なお、かかる構成のヘッド10において、ノズル板11には、撥液性を付与することを目的に形成された被膜114が設けられている。これにより、ノズル孔111からインク滴が吐出される際に、このノズル孔111の周辺にインク滴が残存するのを確実に防止することができる。その結果、ノズル孔111から吐出されたインク滴を目的とする領域に確実に着弾させることができる。
以上、本発明の接合方法を、図示の実施形態に基づいて説明したが、本発明はこれらに限定されるものではない。
例えば、本発明の接合方法では、必要に応じて、1以上の任意の目的の工程を追加してもよい。
また、接合体は、光学素子および液滴吐出ヘッド以外のものに適用可能であることは言うまでもない。具体的には、接合体は、例えば、半導体装置、マイクロリアクタ、センサー、MEMS等に適用することができる。
次に、本発明の具体的実施例について説明する。
1.接合体の形成
(実施例1)
[1A] まず、第1の基材および第2の基材として、縦2cm×横2cm×厚さ3mmのMS樹脂(メチルメタクリレート・スチレン共重合樹脂)基板を、MS樹脂(Tg:100℃)を射出成型することにより得た。
[2A] 次に、2つのMS樹脂基板を、図2に示すプラズマ処理装置のチャンバー内に収納し、それぞれの表面に対して、酸素プラズマによるプラズマ処理を行った。なお、プラズマ処理の条件は以下に示す通りである。
・処理ガスの組成 :酸素
・処理ガスの流量 :20sccm
・高周波電力の出力 :100W
・チャンバー内圧力 :4Pa(低真空)
・電極面積 :50cm×50cm
・処理時間 :3分
・基板温度 :25℃
[3A] 次に、2つのMS樹脂基板を、プラズマ処理を行った接合面が互いに対向するように配置し、この状態で、2つのMS樹脂基板同士の間に、100℃に加熱した加熱水蒸気を3分間供給した。
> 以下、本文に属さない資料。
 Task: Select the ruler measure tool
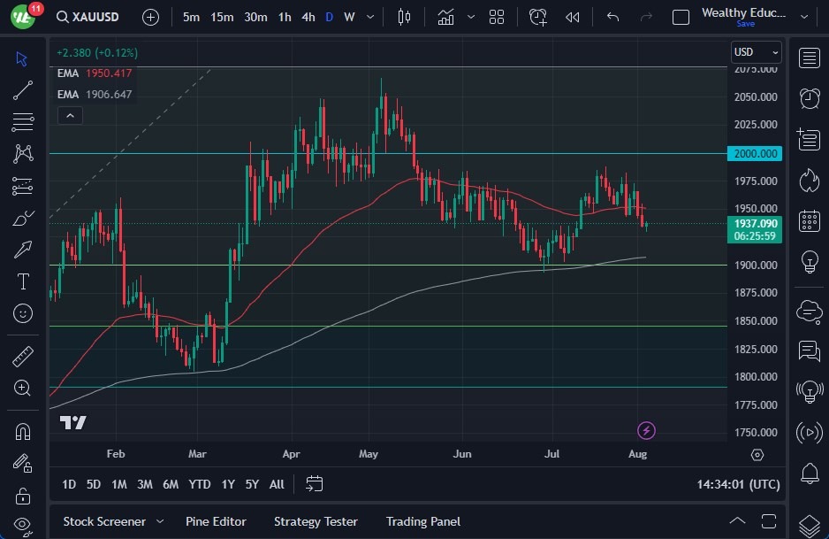[23, 357]
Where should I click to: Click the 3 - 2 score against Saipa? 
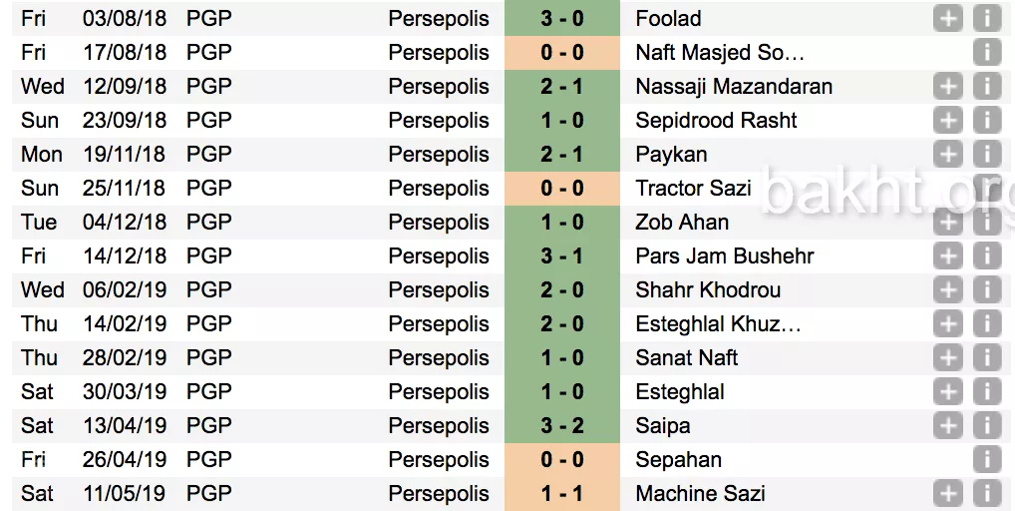[x=561, y=425]
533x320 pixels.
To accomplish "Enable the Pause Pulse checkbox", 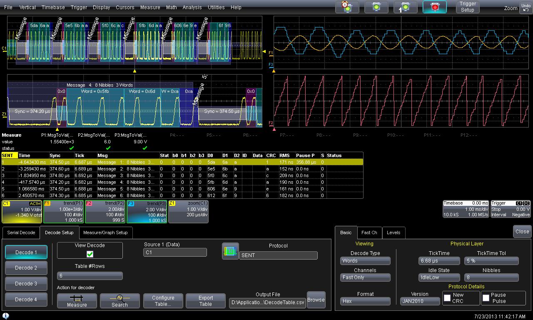I will (486, 298).
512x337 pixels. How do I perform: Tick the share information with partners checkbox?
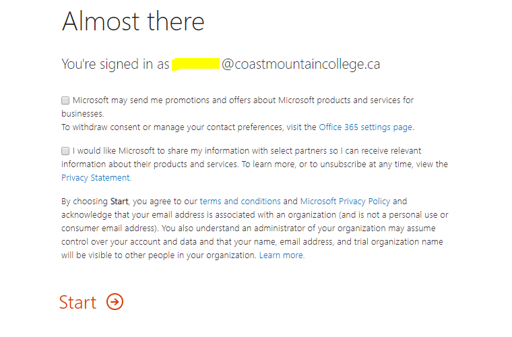[65, 151]
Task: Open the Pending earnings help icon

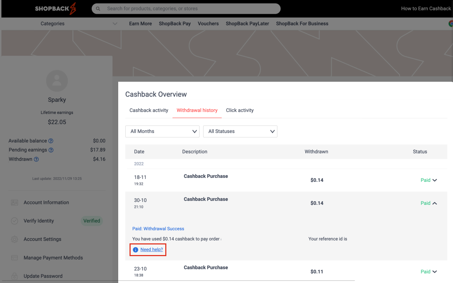Action: [x=51, y=150]
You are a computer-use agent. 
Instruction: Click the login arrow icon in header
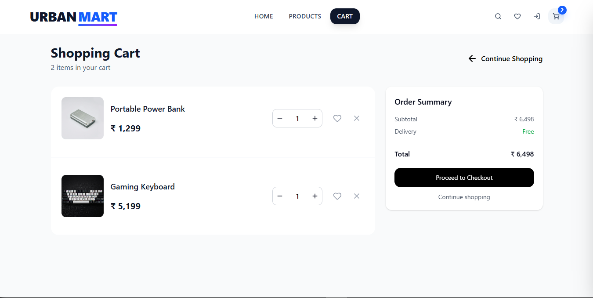[537, 16]
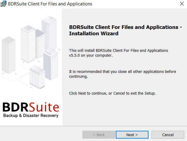Click the wide building, second from left
The image size is (187, 141).
[x=28, y=44]
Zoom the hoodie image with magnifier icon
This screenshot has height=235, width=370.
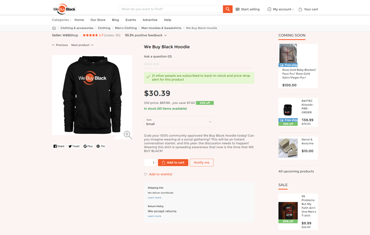pos(127,134)
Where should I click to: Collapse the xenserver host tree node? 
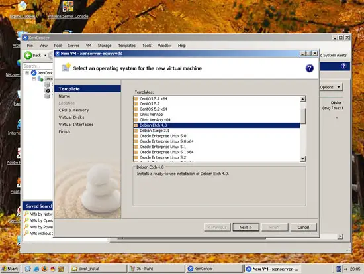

[4A] 次に、前記工程[3A]の位置関係を維持したまま、2つのMS樹脂基板を重ね合わせた。そして、加圧装置が備えるステージを60℃の温度条件で加熱しつつ、2つのMS樹脂基板を2MPa×5分間の加圧条件で加圧した。
以上の工程を経ることにより、2つのMS樹脂基板同士が接合された実施例1の接合体を得た。
(実施例2〜4)
前記工程[3A]における加熱水蒸気の加熱温度、ならびに、前記工程[4A]におけるステージの温度条件およびMS樹脂基板の加圧条件を表1に示すように変更したこと以外は、前記実施例1と同様にして、実施例2〜4の接合体を得た。
(比較例1)
[1B] まず、第1の基材および第2の基材として、縦2cm×横2cm×厚さ5mmのMS樹脂(メチルメタクリレート・スチレン共重合樹脂)基板を、MS樹脂(Tg:100℃)を射出成型することにより得た。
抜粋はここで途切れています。